PROVIDED PASSAGE>
Good Life

At water's edge, small scale, big stakes

The countdown begins. The skippers have two minutes to get their boats to the starting line before the race begins. Everyone is quiet, focused on the task at hand.

Rick West, a retired airplane pilot from Pacifica, Calif., has the look of a surgeon preparing to operate. He charts a course that will sail his yacht to the starting line on Whipple Lake as quickly as possible. He needs a good position at the starting line to win. And he’s here to win.

The yachts he and the other competitors are racing might be small-scale versions of the real thing, but sailing them is a serious business.

Last weekend, the 11 competitors who came from across the country to compete in a regatta at Whipple Dam State Park faced the same challenge: no wind.

West, a world champion model yacht racer, worked his strategy out in his head.

“Sailing is like a chess game on water,” he said. “There is strategizing and maneuvering.”

He finished second in the heat, the first of nine that day. When the regatta was over, he was in second place and Dave Brawner, of Mount Laurel, N.J., claimed the championship.

PROVIDED RECORDS>
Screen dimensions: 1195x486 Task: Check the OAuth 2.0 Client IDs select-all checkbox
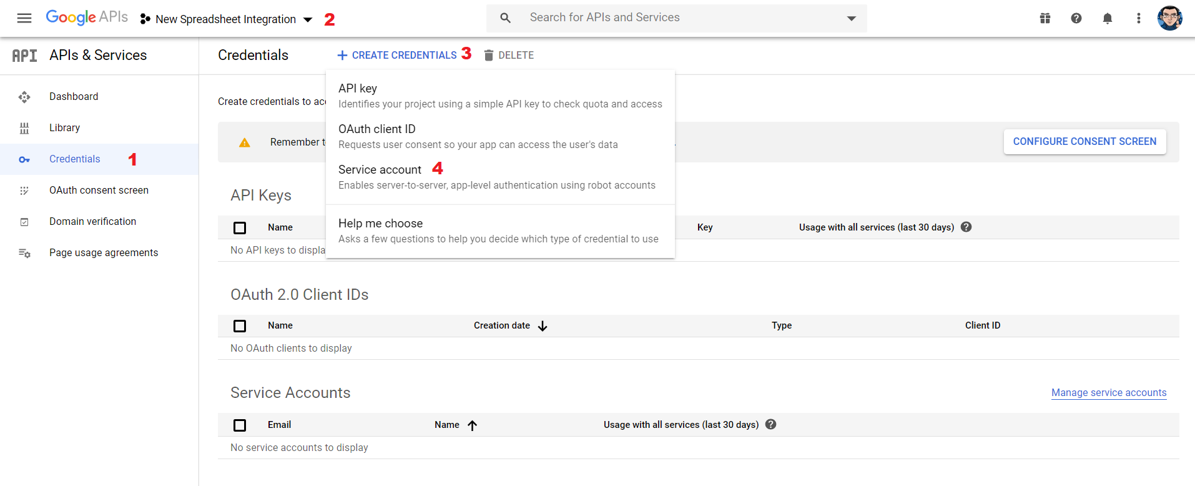240,325
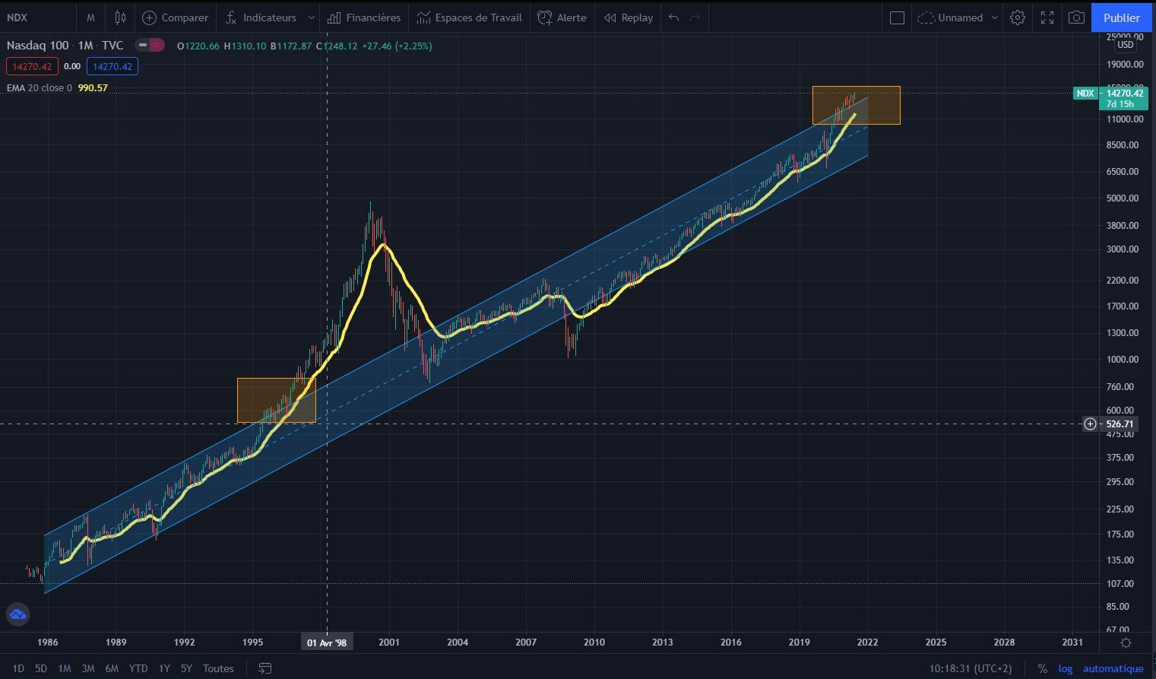Open the Comparer symbol button
This screenshot has width=1156, height=679.
click(x=176, y=17)
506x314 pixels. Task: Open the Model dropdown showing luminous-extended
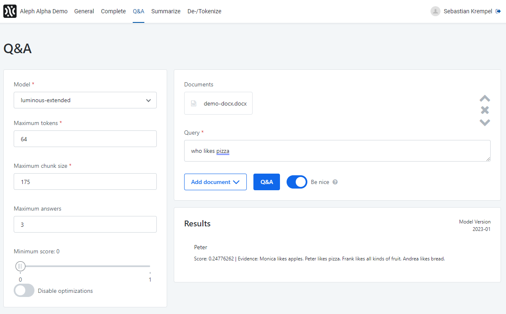pyautogui.click(x=85, y=100)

REQUIRED ACTION> In the model yacht racing article, who won the championship at the regatta?

RESULT OF THE EXERCISE> Dave Brawner, of Mount Laurel, N.J.